By Peter Jeff
The Leadership Mints Guy
Here’s an idea to be sensitive to points of view of others. Reading time: 2:43
Think of your organization and its various employees and departments as so many monkeys in a tree. As the CEO, you happen to be the monkey in the highest seat in the tree.
From your perch, you can look down and see other smiling monkeys. Now think of the lowest monkeys in that tree. When they look up they see anything “butt” smiling faces and they can only assume the organization stinks – at least from that perspective.
That’s how a low ranking sailor described his view of the organization aboard ship. No wonder that “the key to being a successful skipper is to see the ship through the eyes of the crew,” writes Captain D. Michael Abrashoff in his book It’s Your Ship.

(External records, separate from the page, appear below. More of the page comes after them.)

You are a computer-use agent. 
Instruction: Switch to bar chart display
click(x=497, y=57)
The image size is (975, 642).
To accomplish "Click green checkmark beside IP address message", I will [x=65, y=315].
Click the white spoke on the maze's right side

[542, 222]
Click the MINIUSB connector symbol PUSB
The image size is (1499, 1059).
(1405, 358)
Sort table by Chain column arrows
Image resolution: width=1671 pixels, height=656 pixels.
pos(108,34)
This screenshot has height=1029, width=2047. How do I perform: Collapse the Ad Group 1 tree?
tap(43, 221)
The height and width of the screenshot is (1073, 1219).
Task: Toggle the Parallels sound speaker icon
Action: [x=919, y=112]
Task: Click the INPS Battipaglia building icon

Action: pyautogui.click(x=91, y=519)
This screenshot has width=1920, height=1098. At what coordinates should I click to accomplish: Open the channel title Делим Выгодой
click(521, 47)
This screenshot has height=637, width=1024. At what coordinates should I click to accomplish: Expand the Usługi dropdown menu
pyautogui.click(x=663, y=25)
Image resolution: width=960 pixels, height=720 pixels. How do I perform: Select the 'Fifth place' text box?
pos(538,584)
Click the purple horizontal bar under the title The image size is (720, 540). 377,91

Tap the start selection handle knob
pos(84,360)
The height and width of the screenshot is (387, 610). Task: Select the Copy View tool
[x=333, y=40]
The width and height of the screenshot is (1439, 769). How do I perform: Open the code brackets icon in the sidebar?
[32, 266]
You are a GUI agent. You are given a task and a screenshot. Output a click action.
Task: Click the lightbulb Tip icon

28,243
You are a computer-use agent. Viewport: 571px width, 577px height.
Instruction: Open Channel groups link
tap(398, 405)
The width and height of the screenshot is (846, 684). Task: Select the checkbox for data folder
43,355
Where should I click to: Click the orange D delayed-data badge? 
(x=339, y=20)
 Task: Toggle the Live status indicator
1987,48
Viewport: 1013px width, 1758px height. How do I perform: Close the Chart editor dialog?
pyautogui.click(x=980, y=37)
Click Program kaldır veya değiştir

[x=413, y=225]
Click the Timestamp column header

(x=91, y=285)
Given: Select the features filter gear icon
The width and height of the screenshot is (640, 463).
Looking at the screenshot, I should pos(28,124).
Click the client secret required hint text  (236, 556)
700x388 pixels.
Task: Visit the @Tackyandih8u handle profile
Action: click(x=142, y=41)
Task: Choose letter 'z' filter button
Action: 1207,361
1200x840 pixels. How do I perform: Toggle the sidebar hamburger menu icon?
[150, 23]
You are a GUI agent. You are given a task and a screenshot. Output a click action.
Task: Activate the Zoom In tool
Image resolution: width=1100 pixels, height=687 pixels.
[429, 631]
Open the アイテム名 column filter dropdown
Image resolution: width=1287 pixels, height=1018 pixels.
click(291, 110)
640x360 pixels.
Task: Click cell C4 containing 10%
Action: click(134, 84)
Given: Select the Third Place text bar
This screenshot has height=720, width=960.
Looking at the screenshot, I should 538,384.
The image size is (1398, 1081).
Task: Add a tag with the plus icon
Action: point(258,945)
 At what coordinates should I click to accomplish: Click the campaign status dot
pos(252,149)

Yes, you are the Monkey in the Middle. All eyes on are you, looking at you. Your role is to look down more often and imagine what they see looking up. That’s what the most effective leaders do: they look around and monkey around with meaning and perception.
“Being a boss is much like being a higher status primate in any group, the creatures beneath you in the pecking order watch every move you make and so they know a lot more about you than you know about them,” observes Robert Sutton writing in his book Good Boss, Bad Boss. Continue reading “Monkeying Around Like a Leader”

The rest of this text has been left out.